## WORK TO COMPLETE
All lines below containing "Output" are to be listed.

## EXTRACTED DATA
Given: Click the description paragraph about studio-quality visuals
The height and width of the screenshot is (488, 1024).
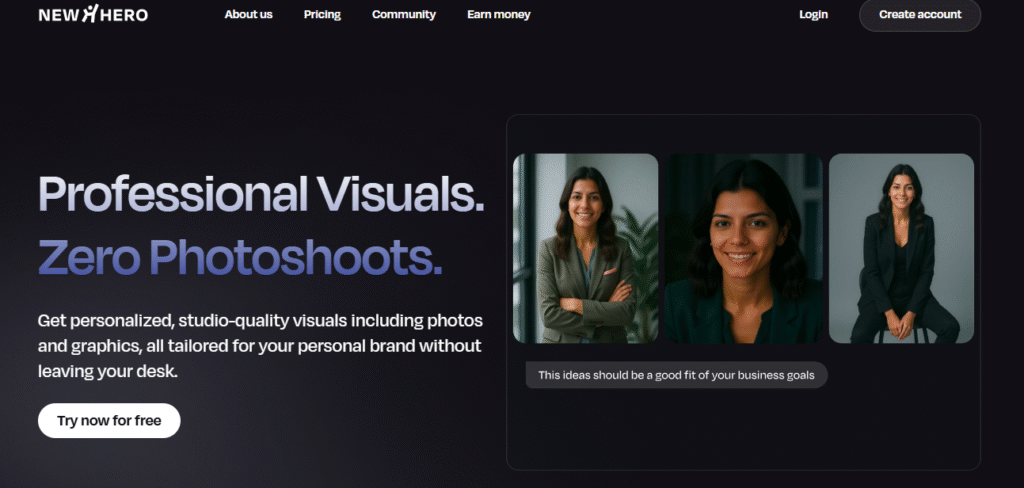Looking at the screenshot, I should 260,345.
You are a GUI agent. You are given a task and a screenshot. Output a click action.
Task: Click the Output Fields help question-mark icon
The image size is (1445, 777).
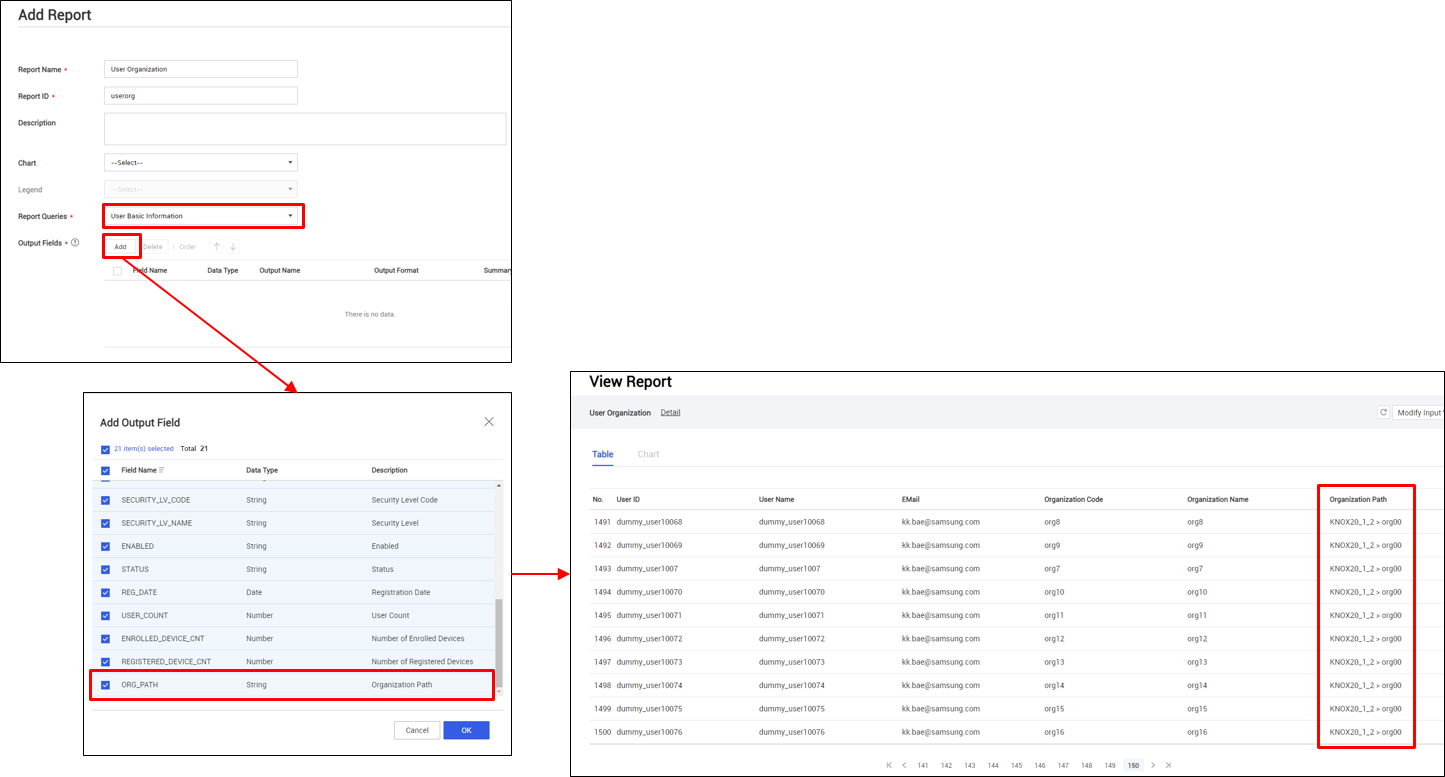click(x=75, y=243)
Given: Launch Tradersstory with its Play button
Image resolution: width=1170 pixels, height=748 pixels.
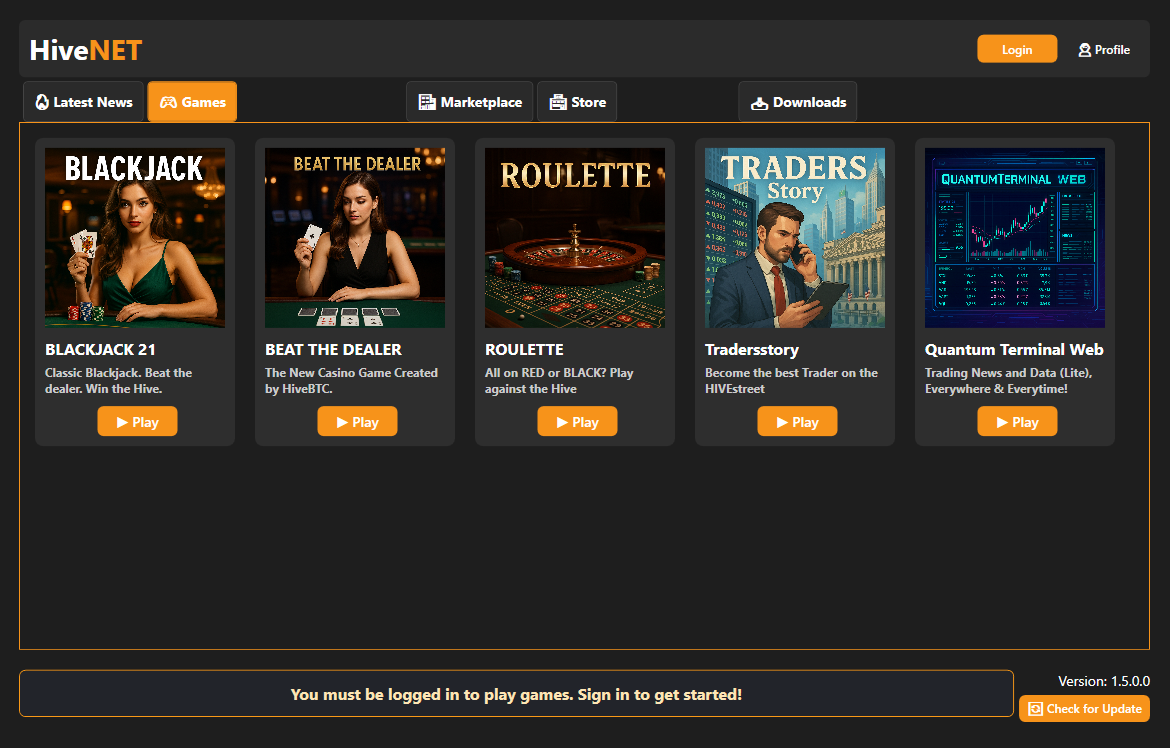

## ANSWER BOX
You are a GUI agent. You are given a task and a screenshot. Output a click action.
Task: Click the Output Fields help question-mark icon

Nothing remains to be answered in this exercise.